Stored items:

_ _ _ _ _

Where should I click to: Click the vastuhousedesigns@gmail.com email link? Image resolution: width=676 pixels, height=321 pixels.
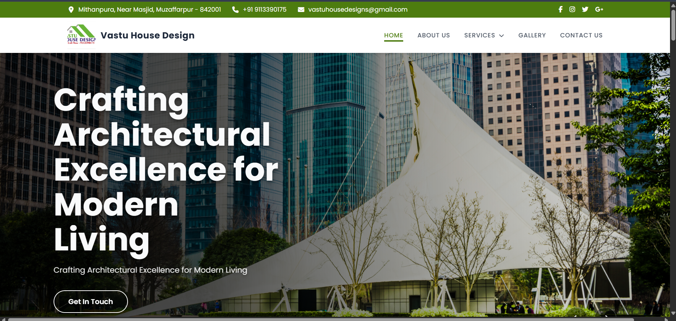358,10
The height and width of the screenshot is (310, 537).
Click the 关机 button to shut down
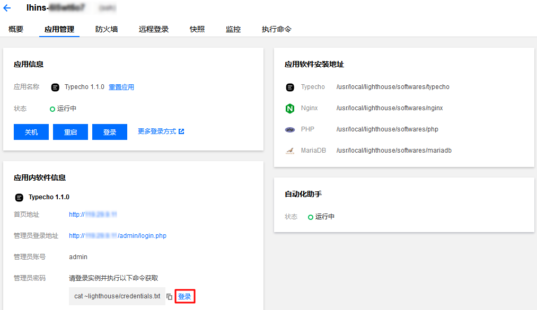[31, 131]
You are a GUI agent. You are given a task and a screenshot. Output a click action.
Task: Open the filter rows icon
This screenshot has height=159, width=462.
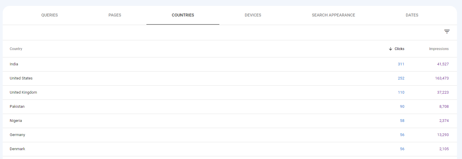(447, 32)
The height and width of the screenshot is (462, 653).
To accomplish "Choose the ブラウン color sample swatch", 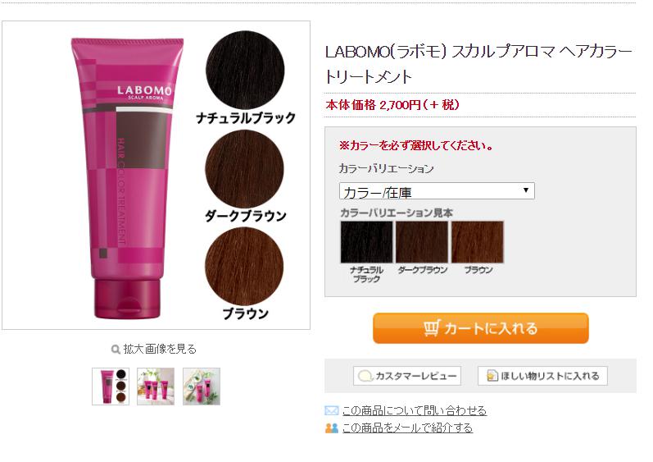I will point(478,242).
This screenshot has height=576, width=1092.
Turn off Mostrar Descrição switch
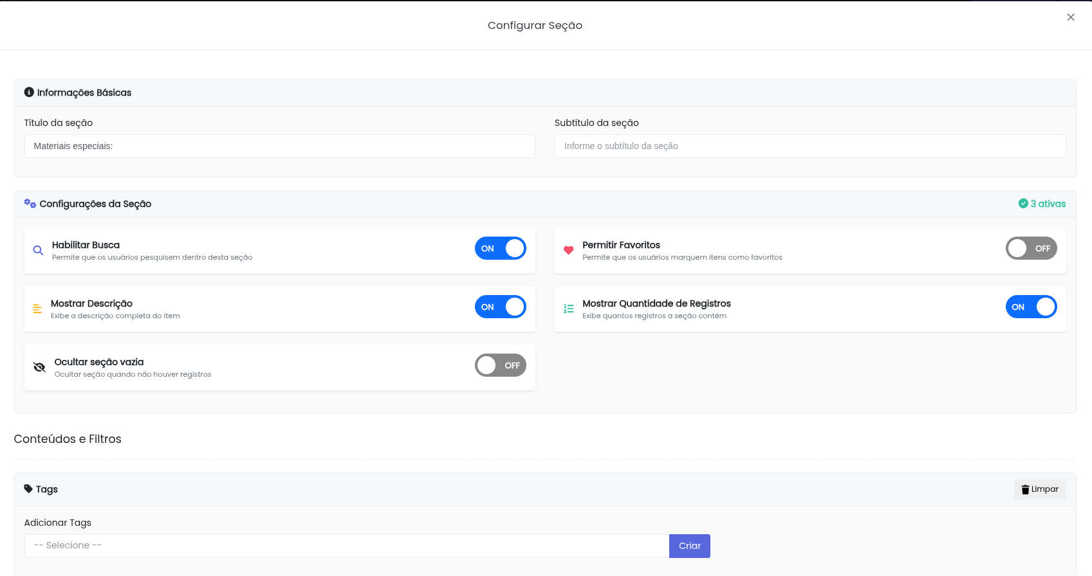coord(500,307)
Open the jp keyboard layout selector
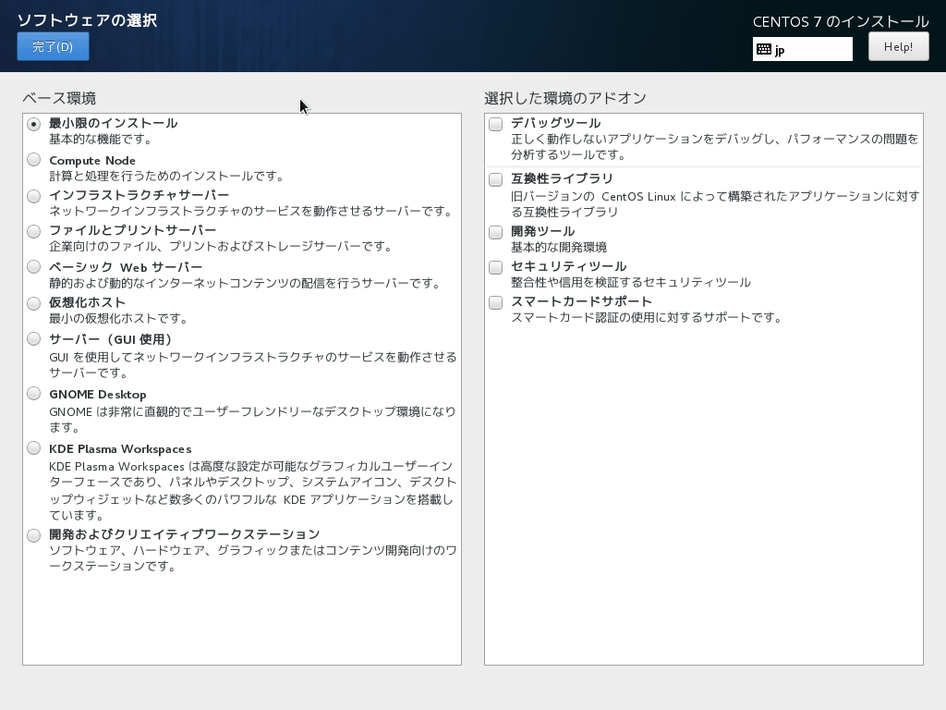The image size is (946, 710). click(802, 48)
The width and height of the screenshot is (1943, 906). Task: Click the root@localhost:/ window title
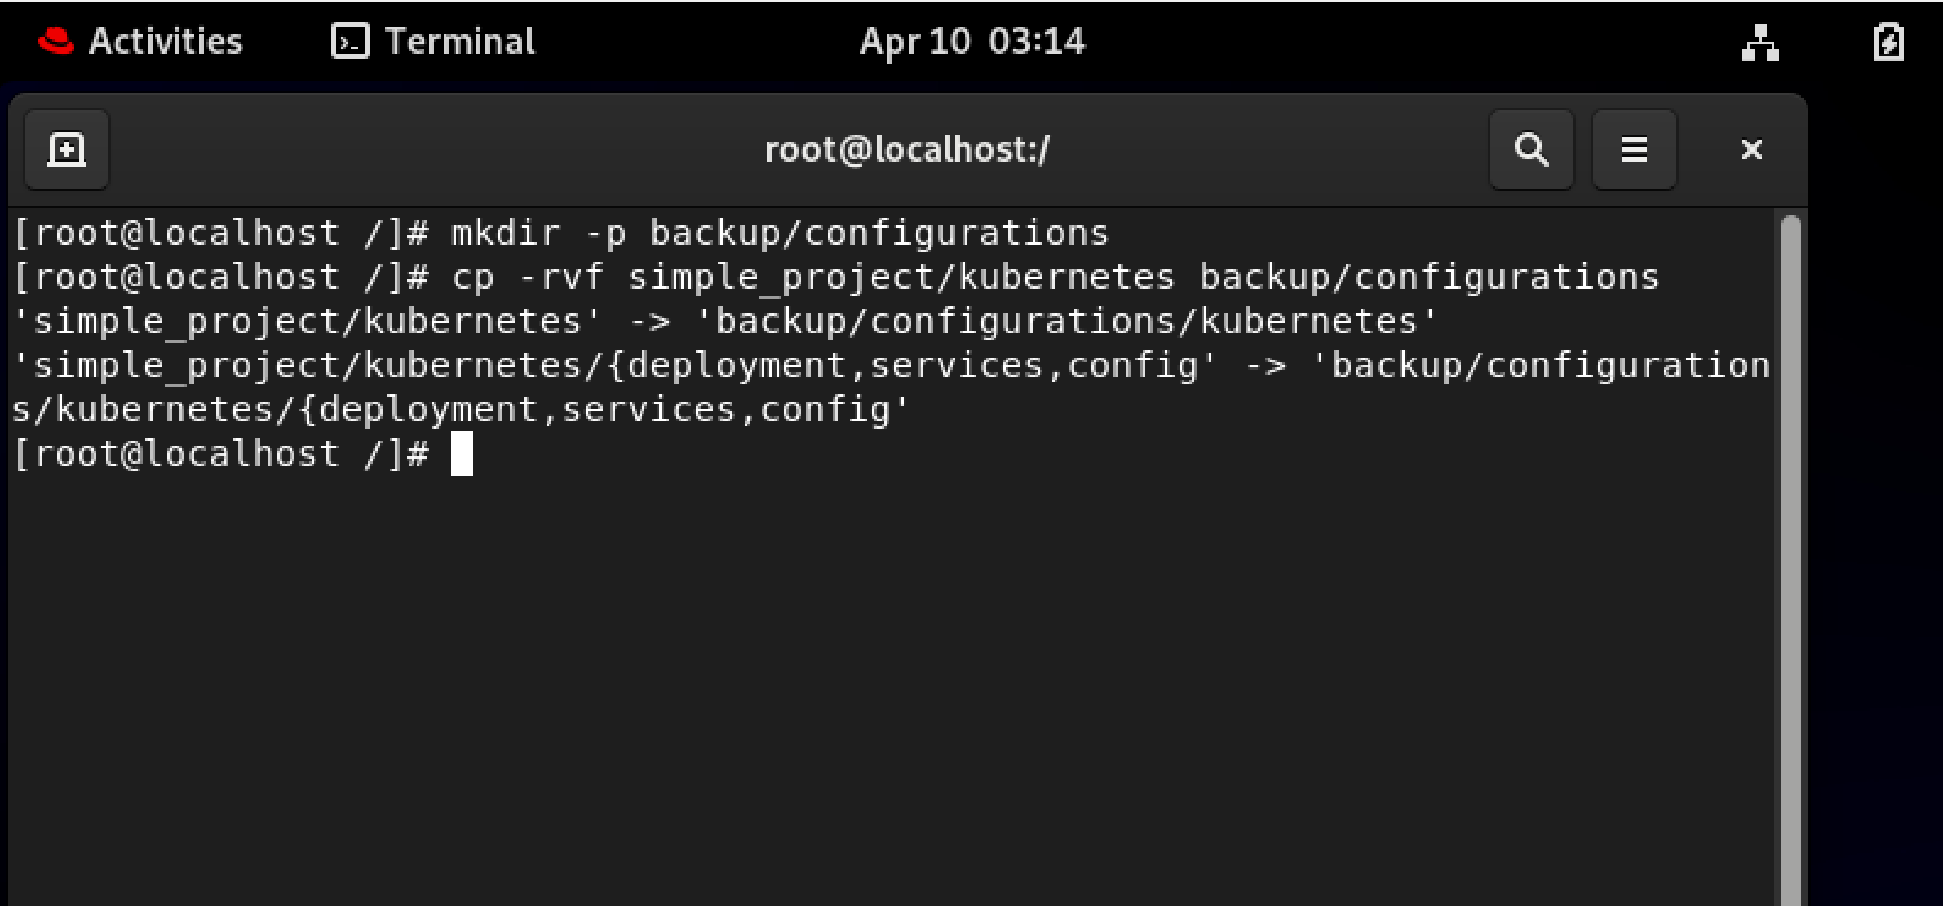pos(907,149)
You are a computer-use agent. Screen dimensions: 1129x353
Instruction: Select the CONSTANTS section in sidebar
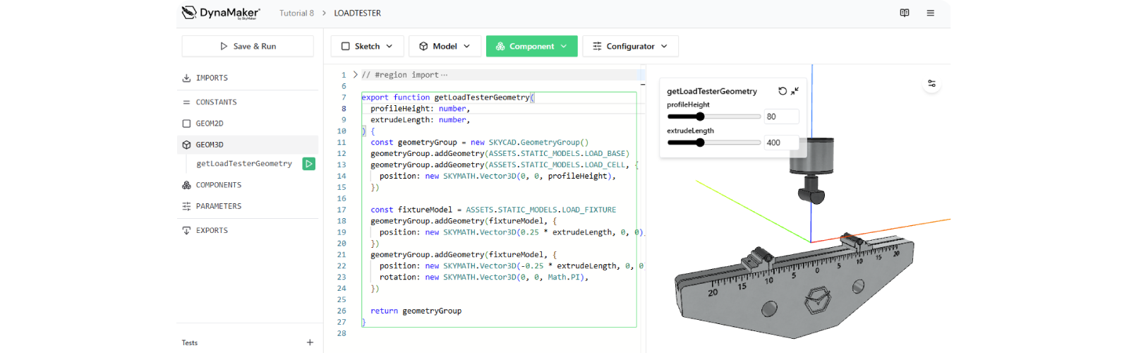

_ _ _ _ _

◆ **WHAT NEEDS TO BE DONE**: Omit the pictures and print again exactly the lines from the one with "The width and" through the final line of the entries, both ends included.

◆ **SOLVED EXERCISE**:
The width and height of the screenshot is (1943, 906). Task: Click the root@localhost:/ window title
pos(907,149)
You are a computer-use agent. Screen dimensions: 1129x353
Instruction: Select the CONSTANTS section in sidebar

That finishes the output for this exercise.